> [EXTRAIT CHOISI]
Dans une décision du 26 avril dernier qui a éveillé peu d’intérêt mais qui est pourtant d’une importance capitale pour la France, la Cour de Justice de l’Union européenne a rappelé le fonctionnement de l’espace Schengen : les États qui en sont membres ne peuvent pas établir de contrôles au sein de leurs frontières intérieures pour une durée allant au-delà de six mois et cela au nom du principe de libre circulation. La seule exception admise pour le rétablissement de ces contrôles est une nouvelle menace nationale.

Problème : depuis les attentats de 2015 en France et dans d’autres États en Europe comme en Autriche, les contrôles sont renouvelés bien au-delà des six mois. L’Autriche et la France font valoir à chaque fois l’existence d’une menace persistante. Le signal d’alarme tiré par la Cour de Justice de l’Union européenne est une tentative de remettre un peu d’ordre dans des habitudes prises par les gouvernements européens.

La France, qui enfreint le droit européen depuis toutes ces années, semble bien désobéir délibérément à l’Union. Plusieurs associations ont porté ces dernières années des actions en justice afin qu’il soit mis un terme à ces contrôles illégaux, mais sans succès. Elles ont également tenté de questionner cette légalité devant la Cour de Justice de l’Union européenne mais le Conseil d’État a refusé de la transmettre la question à la justice européenne.

Désormais, avec cette nouvelle décision de la justice européenne, toute nouvelle contestation des contrôles aux frontières devant la justice française pourrait bien marquer leur disparition. La riposte ne s’est pas fait attendre : selon le journal Le Monde, quatre associations ont déjà saisi le Conseil d’État. Les jours des contrôles aux frontières sont donc comptés. À moins que le gouvernement n’apporte la preuve de l’existence d’une nouvelle menace.

> [LISTE]
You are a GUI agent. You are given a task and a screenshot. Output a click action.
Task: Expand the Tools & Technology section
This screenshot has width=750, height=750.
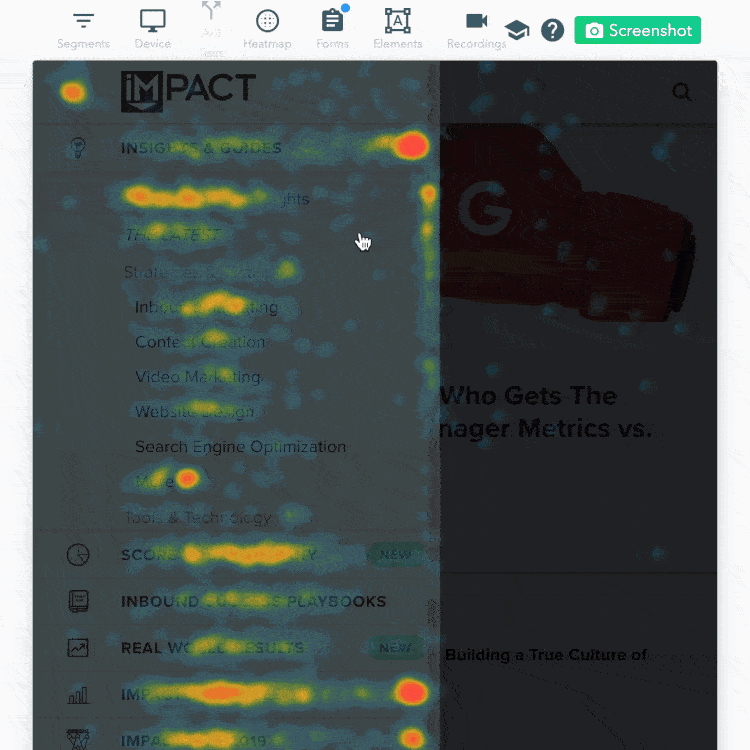coord(198,518)
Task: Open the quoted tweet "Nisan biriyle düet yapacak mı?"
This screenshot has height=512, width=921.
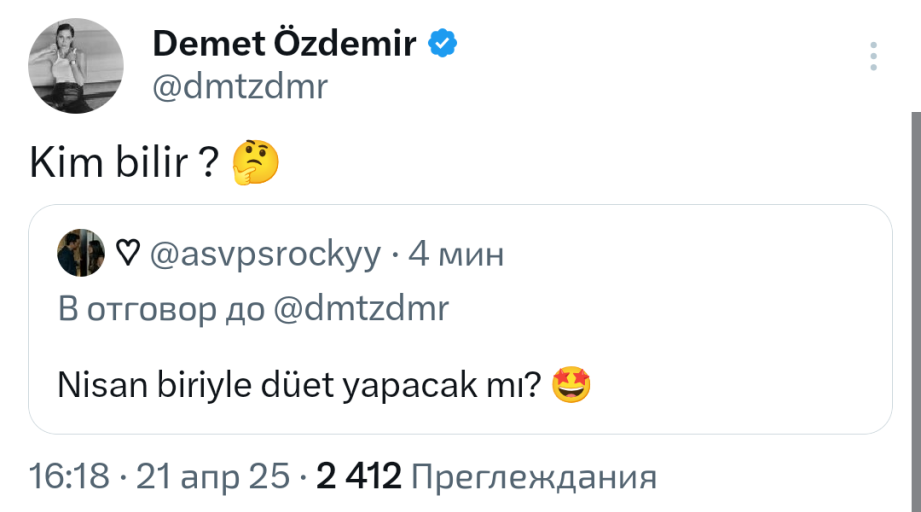Action: point(300,384)
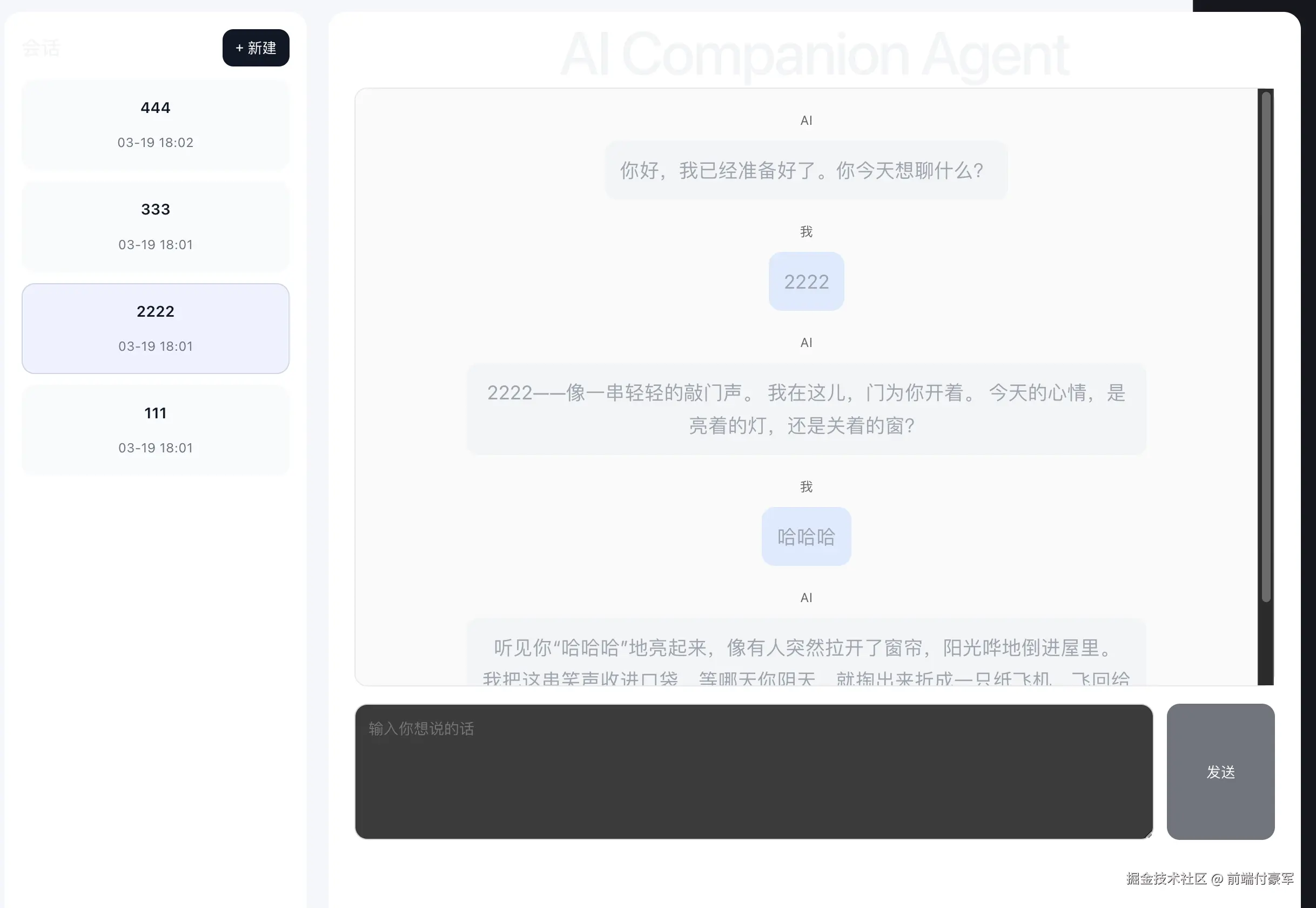This screenshot has width=1316, height=908.
Task: Click the scrollbar track below the thumb
Action: [x=1265, y=643]
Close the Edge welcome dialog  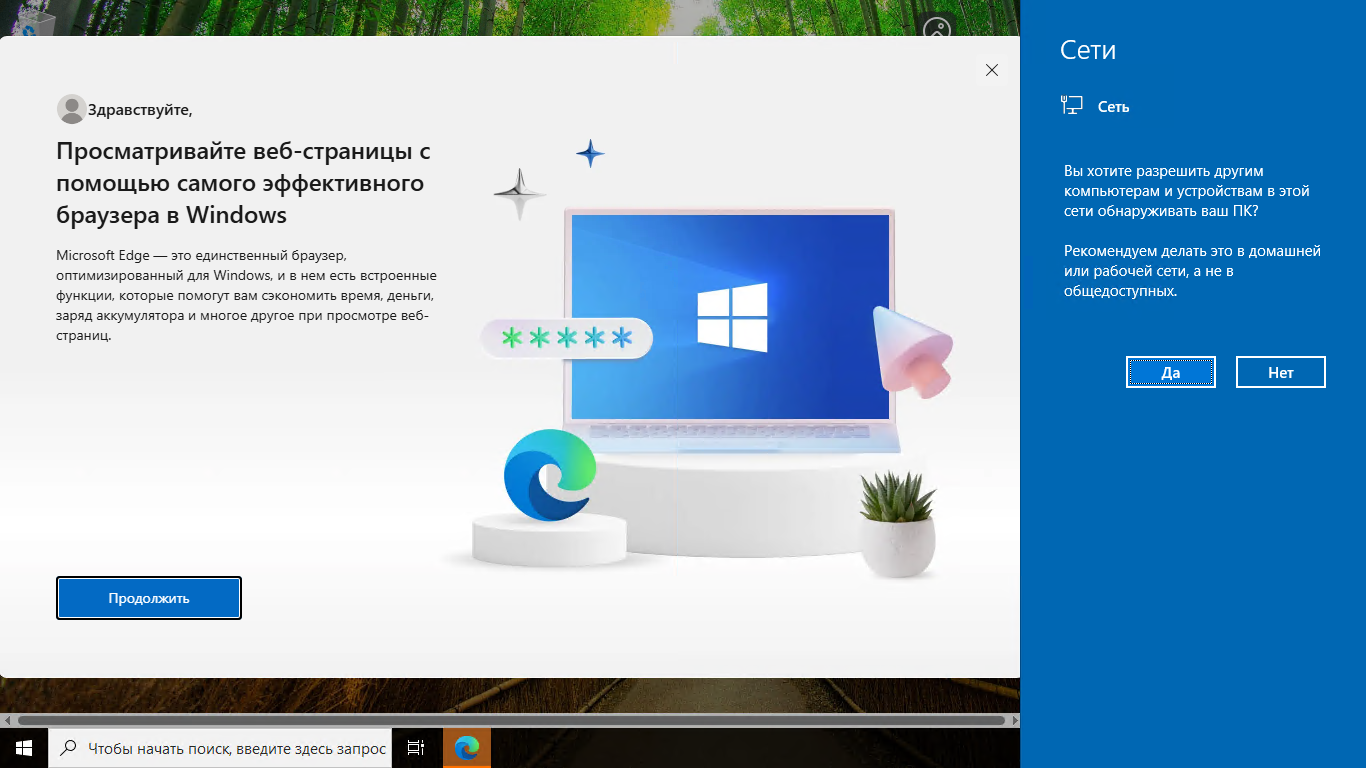[992, 70]
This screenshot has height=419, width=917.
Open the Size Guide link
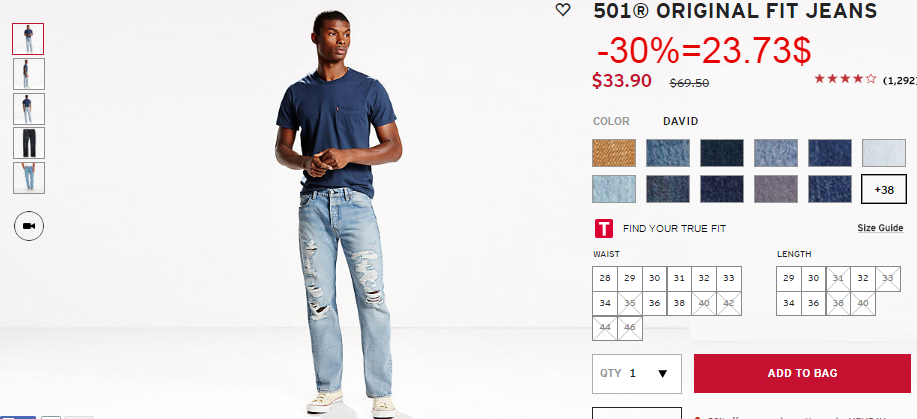tap(880, 228)
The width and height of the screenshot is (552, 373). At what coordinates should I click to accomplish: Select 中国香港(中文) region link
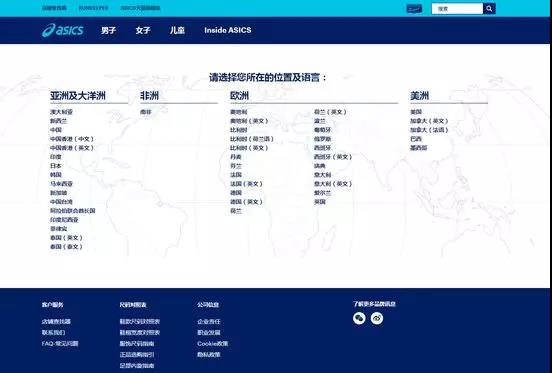coord(72,139)
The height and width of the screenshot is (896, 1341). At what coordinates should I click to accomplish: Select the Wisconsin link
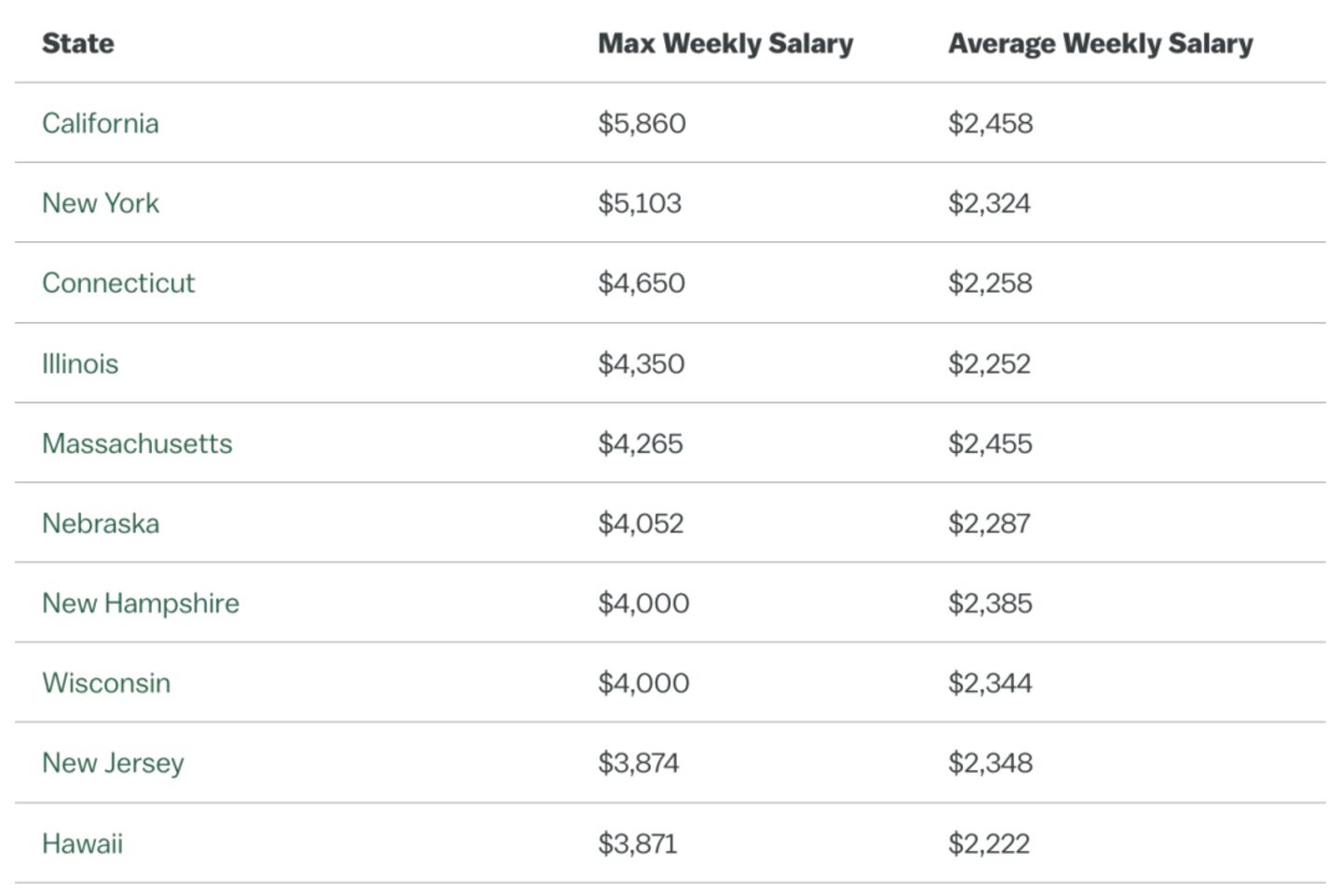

> [ÉNONCÉ]
Réécrivez sous forme de liste à puces le paragraphe de l'extrait sur l'espace Schengen qui commence par « Problème : depuis les attentats », en gardant ses faits principaux.

> [CORRIGÉ]
- Depuis les attentats de 2015 en France et dans d'autres États européens, comme l'Autriche, les contrôles aux frontières sont renouvelés bien au-delà de six mois.
- L'Autriche et la France invoquent chaque fois une menace persistante.
- Par son signal d'alarme, la Cour de Justice de l'Union européenne tente de remettre de l'ordre dans ces habitudes des gouvernements européens.